TASKS TO COMPLETE:
1. In the transistor thread, why does Ratch say the "facts" presented by others have not been accepted?
2. List the three kinds of evidence named in the transistor thread's sentence beginning "Proven many times and in many ways."

Not the Fairchild data sheet.

All the other charts, equations, sumlations, etc.

I never said I proved it. You should read more carefully.
In post #395 you wrote "We presented simulaitons and proof." sic

Thanks for making my point

But not proven until Jony130 did so.

Proven many times and in many ways. Correct charts, correct math, correct simulations. All in excellent agreement, all consistent, all bulletproof. You've done nothing to show otherwise. And you never will.

With the Jony130 proof.

I prefer Jack Daniels, 80 proof.

 

[Ratchit]

MrAl,

My friend, if i may call you that, as i can put this as gently as possible...

Yes, as an address of courtesy. Go ahead and lay it on me. I can take it.

you dont seem to understand transistor action in its entirety, only partly as you have demonstrated repeatedly.
I had hoped to help you to understand a bit more, but you insist on ignoring the facts and presentations by myself and others

Well, I think I do. I have not ignored the "facts", but I am not going to accept them without proof unless they are obvious.

You can not seem to get the idea out of your head that the transistor only works the way you see it to work in spite of three knowledgeable people providing you with an abundance of information to the contrary.

Unproven information is suspect unless obvious. Can you list a specific item?

At the very least, you should acknowledge that ANY three terminal element has N modes of operation, where you can control the element in a number of ways (i think it is 6 in total, lets see, be, bc, ce, and their reverses and that's only for voltage).

Yes, and you can move the steering wheel by twisting the tires when the car is on a hoist. But who does that except a mechanic?

In other words, treat the transistor as a black box with three terminals and FORGET anything else you were told in the past.

There are many ways to model a transistor, but forgetting something is not my style.

You have to realize also that *we* understand every point *you* have presented so far,

As do I when you present something, even if I don't always agree with it.

but you have yet to understand one simple and straightforward point: that the transistor can be controlled, at least to some degree, by varying it's collector current and NOTHING else. It doesnt matter if its in saturation for not, for the third time i say this now! Forget about it. Assume sat if you wish, assume active if that suites you better, take your pic, the collector current still controls!

It is a matter of perspective and the region of operation. Sure, there is a one to one correspondence between, say Ib and Ic in the active region. You cannot change one without the other. But it is usually assumed that in the active region, Ib is the functional control.

That's it. Either you understand somehow, someday, that the transistor can be controlled from its collector current or you never do. Do us a favor and take a pick or flip a coin.
I've seen this happen many times before with other electrical issues, and it takes a bit of time to sit back and think about it and that's when it becomes more clear.

I explained my outlook of what controls what in the above paragraphs. No thinking time needed.

So are you willing to try to understand how the transistor can be controlled from its collector current, or are you going to argue against this indefinitely, despite all facts to the contrary?

I already said that the collector and Ib have a one to one relationship to each other, but usually Ib is thought to control the Ic in the active region. Nothing more needs to be said about this.

Ratch

 

[Ratchit]

Brownout,

All the other charts, equations, sumlations, etc.

They were discredited by the Fairchild data sheet, until Jony130 proved it wrong.

STORED DATA:
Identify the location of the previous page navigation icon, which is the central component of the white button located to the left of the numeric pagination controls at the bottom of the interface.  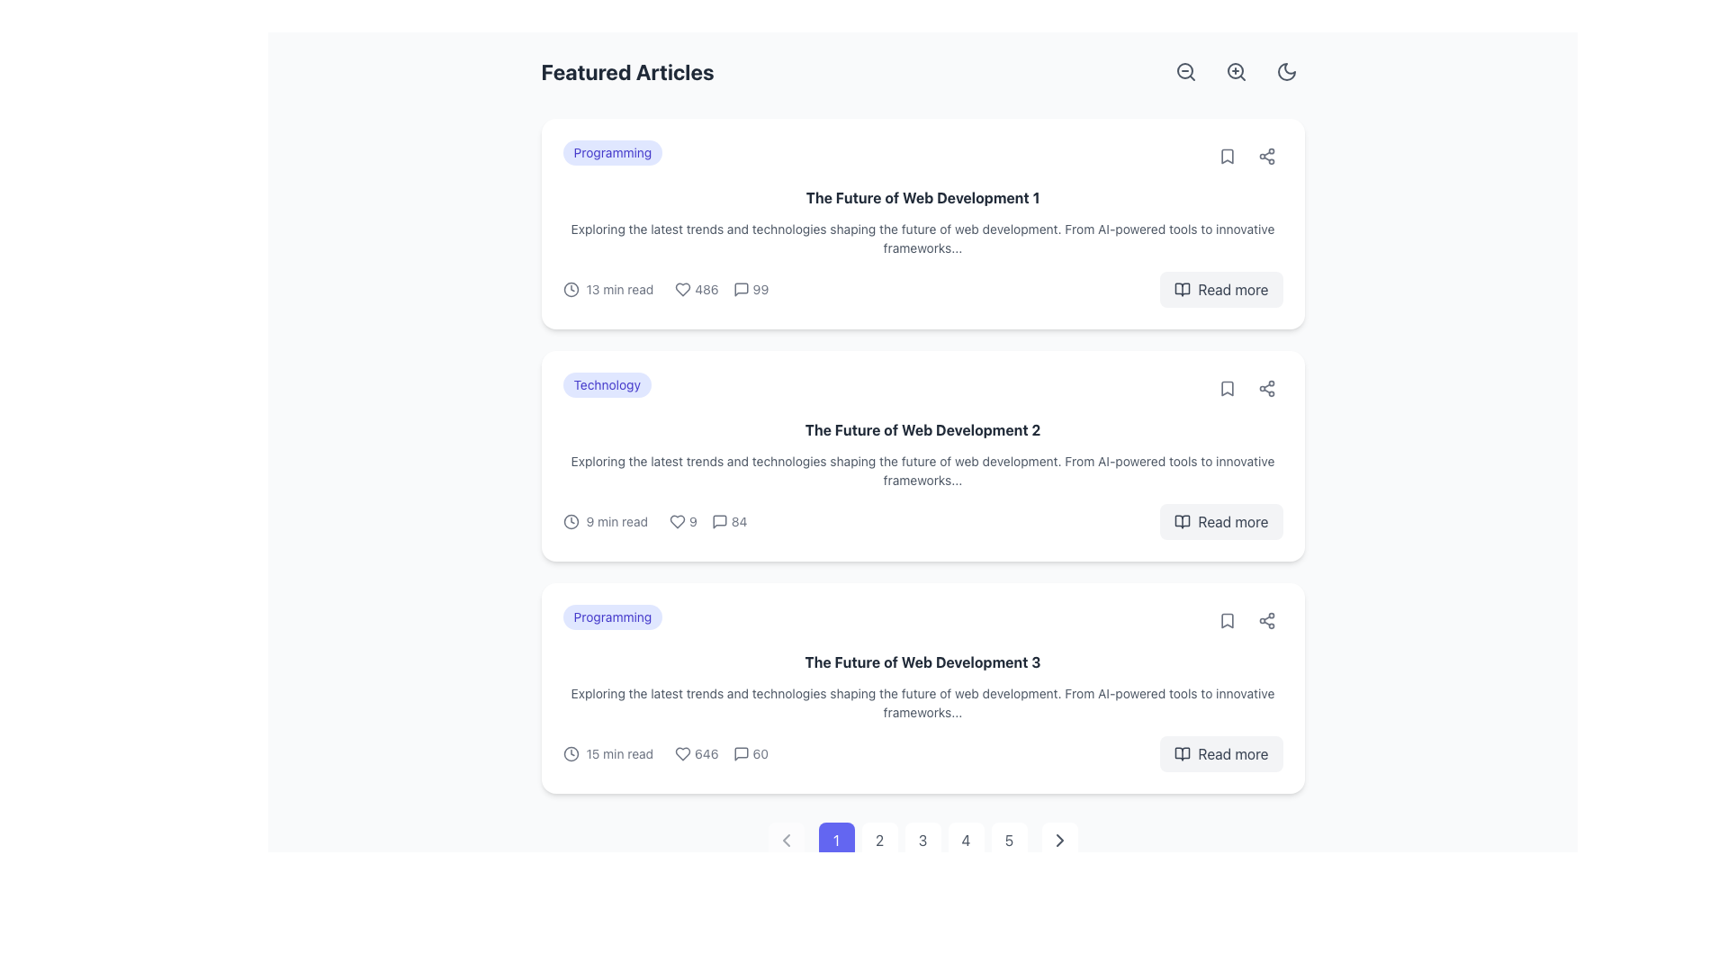
(786, 840).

PER-TASK ANSWERS:
1. Ratch will not accept them without proof unless they are obvious, because unproven information is suspect unless it is obvious.

2.
- Correct charts
- Correct math
- Correct simulations